Dataset entries below:
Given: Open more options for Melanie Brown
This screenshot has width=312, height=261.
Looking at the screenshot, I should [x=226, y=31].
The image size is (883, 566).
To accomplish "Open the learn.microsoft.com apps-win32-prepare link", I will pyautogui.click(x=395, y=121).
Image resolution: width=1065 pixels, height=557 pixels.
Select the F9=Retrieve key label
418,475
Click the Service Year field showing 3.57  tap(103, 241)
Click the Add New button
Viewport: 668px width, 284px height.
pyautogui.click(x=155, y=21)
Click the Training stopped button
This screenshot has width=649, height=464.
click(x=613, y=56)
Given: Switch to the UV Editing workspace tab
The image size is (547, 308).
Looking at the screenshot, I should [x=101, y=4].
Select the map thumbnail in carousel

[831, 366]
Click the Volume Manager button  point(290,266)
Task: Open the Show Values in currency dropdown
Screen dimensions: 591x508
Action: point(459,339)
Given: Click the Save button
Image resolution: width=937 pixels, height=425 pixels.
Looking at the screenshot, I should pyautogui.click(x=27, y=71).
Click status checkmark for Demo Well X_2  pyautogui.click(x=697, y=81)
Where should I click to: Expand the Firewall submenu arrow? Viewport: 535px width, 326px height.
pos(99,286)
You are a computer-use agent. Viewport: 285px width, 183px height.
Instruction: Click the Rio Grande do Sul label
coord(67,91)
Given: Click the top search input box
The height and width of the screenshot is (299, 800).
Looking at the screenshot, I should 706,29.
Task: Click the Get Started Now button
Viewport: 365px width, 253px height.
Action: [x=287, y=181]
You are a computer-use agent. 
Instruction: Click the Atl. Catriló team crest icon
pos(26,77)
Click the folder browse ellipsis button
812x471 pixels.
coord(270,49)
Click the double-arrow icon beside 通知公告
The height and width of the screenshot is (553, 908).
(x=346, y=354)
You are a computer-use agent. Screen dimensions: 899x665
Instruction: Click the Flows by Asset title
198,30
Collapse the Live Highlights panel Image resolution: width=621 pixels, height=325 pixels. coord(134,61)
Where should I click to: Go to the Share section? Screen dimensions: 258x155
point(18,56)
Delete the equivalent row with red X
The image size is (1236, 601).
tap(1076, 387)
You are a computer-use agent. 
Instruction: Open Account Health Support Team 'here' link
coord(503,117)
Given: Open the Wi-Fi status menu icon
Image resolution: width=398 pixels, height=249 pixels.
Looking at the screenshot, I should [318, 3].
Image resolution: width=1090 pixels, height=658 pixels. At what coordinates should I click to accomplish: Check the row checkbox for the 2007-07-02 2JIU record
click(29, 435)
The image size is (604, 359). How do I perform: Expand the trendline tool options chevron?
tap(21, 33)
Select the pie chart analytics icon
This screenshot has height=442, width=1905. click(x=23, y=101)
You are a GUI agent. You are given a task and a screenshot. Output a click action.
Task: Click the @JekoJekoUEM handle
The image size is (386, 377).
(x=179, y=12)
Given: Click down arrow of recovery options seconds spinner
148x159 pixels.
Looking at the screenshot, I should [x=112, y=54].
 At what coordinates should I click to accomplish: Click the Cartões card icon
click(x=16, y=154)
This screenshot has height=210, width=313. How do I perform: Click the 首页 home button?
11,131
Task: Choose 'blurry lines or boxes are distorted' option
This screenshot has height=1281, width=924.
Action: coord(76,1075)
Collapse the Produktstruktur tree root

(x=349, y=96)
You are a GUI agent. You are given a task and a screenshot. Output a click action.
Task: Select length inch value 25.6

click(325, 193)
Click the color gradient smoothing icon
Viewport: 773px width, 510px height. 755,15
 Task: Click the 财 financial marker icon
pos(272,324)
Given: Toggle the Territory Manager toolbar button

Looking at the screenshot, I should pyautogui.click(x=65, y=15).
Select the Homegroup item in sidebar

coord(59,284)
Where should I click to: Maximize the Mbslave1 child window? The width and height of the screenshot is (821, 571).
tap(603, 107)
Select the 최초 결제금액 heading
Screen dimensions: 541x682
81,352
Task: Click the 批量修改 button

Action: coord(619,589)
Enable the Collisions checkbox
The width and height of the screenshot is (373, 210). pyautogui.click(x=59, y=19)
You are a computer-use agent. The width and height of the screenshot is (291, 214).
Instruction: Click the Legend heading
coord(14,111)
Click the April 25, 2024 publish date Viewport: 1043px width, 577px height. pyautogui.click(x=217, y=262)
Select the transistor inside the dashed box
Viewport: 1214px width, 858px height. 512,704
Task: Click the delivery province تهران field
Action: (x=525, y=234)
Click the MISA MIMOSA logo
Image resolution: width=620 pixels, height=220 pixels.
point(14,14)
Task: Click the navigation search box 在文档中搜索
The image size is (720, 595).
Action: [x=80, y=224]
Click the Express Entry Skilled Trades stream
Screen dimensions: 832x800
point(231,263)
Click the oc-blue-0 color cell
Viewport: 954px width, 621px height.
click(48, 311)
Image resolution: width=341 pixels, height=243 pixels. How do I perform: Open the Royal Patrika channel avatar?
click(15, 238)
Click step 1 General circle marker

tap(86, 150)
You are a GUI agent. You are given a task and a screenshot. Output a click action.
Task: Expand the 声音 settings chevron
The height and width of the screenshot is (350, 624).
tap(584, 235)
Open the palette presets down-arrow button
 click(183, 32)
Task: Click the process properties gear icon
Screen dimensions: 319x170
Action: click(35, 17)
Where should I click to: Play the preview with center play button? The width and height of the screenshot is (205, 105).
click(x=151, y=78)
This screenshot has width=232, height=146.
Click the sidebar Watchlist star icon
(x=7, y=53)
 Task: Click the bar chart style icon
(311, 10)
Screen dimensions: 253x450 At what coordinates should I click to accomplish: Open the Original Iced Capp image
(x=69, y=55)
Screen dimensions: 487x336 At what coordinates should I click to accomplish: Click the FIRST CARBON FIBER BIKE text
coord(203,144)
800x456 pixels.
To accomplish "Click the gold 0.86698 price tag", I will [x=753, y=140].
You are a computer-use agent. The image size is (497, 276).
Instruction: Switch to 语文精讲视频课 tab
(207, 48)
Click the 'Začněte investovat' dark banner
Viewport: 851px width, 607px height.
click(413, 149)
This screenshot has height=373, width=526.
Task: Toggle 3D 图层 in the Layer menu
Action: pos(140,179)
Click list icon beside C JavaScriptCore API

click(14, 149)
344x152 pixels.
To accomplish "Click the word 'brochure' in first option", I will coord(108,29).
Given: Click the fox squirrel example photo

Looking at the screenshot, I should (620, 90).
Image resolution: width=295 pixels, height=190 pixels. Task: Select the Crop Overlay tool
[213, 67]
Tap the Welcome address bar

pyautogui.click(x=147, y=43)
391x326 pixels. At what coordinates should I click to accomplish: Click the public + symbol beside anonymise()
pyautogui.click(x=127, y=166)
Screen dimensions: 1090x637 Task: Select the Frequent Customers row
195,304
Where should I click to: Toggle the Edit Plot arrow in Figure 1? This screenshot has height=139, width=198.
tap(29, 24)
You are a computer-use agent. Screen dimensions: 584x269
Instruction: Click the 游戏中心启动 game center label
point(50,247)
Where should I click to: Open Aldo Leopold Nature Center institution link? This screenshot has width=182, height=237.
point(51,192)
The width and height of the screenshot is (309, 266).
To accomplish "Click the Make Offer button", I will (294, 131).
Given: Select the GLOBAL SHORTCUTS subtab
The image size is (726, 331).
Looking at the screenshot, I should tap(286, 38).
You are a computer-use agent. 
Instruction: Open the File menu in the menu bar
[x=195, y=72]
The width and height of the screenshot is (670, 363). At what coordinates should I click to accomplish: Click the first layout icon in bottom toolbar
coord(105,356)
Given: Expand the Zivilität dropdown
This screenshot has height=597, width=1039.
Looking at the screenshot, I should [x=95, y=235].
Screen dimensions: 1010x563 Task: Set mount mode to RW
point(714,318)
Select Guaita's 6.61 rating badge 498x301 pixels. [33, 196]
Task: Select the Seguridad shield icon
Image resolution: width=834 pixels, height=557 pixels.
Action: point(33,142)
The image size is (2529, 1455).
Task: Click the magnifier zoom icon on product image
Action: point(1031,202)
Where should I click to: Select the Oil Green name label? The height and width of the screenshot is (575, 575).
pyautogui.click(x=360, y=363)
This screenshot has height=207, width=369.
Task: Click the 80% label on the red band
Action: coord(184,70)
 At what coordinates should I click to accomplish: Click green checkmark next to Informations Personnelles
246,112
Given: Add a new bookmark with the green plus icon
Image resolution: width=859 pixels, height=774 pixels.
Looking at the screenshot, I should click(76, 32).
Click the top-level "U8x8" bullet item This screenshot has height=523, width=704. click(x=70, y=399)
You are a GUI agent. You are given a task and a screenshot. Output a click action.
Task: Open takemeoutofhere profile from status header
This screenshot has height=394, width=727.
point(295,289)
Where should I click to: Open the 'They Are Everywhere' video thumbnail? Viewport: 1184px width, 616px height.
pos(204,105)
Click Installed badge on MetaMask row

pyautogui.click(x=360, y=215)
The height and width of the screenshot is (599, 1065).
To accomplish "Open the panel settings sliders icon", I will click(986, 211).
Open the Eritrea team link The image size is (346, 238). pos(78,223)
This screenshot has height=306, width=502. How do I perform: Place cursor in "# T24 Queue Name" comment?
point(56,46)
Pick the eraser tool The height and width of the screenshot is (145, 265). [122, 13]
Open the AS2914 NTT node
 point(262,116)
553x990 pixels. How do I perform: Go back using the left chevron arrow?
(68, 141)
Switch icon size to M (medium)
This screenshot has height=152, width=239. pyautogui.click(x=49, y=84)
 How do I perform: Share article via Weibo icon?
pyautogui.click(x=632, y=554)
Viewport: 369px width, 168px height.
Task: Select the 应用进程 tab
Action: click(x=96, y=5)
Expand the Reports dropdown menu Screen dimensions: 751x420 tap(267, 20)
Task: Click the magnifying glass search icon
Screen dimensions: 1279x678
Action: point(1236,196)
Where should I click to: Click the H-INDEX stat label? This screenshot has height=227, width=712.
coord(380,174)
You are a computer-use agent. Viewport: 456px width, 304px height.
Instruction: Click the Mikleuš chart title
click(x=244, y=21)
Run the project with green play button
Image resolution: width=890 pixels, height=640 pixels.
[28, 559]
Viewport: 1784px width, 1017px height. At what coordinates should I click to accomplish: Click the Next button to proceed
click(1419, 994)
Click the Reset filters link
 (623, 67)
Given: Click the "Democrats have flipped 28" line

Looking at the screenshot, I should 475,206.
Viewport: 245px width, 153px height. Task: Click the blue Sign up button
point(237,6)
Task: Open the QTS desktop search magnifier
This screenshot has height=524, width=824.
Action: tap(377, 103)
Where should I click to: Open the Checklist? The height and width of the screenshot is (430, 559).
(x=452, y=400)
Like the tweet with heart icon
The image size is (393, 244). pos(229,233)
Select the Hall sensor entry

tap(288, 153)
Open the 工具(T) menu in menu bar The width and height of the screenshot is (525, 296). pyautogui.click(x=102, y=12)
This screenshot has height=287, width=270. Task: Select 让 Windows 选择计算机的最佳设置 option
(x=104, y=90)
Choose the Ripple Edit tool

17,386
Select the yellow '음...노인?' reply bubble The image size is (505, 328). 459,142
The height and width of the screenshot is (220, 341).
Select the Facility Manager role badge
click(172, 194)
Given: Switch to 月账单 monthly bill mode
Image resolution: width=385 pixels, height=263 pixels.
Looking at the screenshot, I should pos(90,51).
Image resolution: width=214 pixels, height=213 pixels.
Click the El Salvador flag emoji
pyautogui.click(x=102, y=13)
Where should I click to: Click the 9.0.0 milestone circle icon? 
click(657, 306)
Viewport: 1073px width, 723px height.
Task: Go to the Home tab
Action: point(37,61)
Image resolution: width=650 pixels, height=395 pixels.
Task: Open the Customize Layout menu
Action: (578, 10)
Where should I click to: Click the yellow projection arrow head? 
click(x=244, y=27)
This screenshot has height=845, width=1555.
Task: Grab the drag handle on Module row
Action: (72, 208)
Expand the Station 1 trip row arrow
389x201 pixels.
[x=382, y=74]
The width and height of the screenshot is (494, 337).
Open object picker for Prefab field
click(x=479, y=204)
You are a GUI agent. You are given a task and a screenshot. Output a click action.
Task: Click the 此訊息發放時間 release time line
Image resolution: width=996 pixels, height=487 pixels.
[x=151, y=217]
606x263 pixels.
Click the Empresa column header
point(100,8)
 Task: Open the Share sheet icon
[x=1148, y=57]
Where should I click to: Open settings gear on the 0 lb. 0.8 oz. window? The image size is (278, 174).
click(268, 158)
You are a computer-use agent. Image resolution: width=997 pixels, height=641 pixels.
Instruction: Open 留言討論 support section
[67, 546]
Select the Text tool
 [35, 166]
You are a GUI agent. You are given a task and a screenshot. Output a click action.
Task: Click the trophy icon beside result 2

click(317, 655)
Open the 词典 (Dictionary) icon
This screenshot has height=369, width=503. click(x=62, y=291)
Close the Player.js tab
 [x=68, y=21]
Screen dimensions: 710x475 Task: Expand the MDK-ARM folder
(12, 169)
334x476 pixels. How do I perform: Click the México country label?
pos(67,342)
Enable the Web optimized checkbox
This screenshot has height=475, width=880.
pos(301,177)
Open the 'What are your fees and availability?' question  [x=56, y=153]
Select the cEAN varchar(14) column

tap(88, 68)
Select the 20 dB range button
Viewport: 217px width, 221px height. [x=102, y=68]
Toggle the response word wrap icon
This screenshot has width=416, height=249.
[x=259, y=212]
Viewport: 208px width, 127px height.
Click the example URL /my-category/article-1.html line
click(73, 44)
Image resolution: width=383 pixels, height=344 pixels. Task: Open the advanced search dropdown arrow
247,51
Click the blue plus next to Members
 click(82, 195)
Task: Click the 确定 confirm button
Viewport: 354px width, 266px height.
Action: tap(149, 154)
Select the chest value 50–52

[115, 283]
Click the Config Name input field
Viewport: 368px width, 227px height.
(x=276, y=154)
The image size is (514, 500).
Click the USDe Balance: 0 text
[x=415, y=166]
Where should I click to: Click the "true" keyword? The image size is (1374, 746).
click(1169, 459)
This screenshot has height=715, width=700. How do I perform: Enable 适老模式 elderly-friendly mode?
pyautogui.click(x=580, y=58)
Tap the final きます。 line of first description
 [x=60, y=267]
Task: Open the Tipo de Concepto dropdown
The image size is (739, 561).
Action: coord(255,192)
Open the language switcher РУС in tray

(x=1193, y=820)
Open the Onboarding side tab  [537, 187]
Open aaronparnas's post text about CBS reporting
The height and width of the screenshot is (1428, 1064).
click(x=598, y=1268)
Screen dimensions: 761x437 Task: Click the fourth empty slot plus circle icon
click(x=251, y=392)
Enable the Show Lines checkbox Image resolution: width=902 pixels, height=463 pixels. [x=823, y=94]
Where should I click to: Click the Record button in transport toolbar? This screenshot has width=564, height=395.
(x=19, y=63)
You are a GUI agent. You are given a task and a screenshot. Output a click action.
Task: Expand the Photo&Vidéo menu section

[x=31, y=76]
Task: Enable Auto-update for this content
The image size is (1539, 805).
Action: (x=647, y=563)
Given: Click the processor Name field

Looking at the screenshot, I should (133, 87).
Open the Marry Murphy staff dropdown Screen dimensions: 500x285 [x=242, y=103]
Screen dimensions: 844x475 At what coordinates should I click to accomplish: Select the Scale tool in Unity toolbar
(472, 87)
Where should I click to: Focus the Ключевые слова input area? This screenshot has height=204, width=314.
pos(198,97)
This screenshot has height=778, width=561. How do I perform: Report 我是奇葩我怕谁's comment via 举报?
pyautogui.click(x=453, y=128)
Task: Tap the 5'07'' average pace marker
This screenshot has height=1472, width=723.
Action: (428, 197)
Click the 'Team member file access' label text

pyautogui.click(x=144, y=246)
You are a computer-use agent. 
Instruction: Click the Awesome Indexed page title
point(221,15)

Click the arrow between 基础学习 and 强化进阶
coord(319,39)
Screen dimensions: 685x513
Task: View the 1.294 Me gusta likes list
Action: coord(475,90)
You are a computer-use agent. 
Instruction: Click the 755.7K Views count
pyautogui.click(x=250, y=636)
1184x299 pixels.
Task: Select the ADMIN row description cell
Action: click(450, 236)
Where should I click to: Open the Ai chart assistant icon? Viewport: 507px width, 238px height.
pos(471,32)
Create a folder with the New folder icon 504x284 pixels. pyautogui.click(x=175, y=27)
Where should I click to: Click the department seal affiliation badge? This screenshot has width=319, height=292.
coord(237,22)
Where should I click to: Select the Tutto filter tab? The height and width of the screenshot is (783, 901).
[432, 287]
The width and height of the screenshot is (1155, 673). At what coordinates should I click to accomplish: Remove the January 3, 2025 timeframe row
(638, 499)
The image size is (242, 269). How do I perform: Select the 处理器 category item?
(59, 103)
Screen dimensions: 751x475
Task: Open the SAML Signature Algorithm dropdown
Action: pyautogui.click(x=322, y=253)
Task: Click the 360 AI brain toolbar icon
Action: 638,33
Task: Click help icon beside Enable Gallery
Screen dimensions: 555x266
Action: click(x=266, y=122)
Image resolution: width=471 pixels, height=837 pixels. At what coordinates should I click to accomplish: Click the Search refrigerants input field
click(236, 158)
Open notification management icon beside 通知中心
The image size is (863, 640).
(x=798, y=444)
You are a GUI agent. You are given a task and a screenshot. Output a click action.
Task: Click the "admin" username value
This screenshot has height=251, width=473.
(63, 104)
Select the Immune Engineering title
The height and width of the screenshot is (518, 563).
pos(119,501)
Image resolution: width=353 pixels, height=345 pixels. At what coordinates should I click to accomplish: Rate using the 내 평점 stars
End of Dataset entries.
*Exercise aim*: For each line above that carries the word "will", copy it out.

*Answer box*:
To accomplish "Open the learn.microsoft.com apps-win32-prepare link", I will pyautogui.click(x=395, y=121).
To accomplish "Click the gold 0.86698 price tag", I will [x=753, y=140].
To accomplish "Click the word 'brochure' in first option", I will coord(108,29).
To accomplish "Click the Make Offer button", I will (294, 131).
To accomplish "Open the panel settings sliders icon", I will click(986, 211).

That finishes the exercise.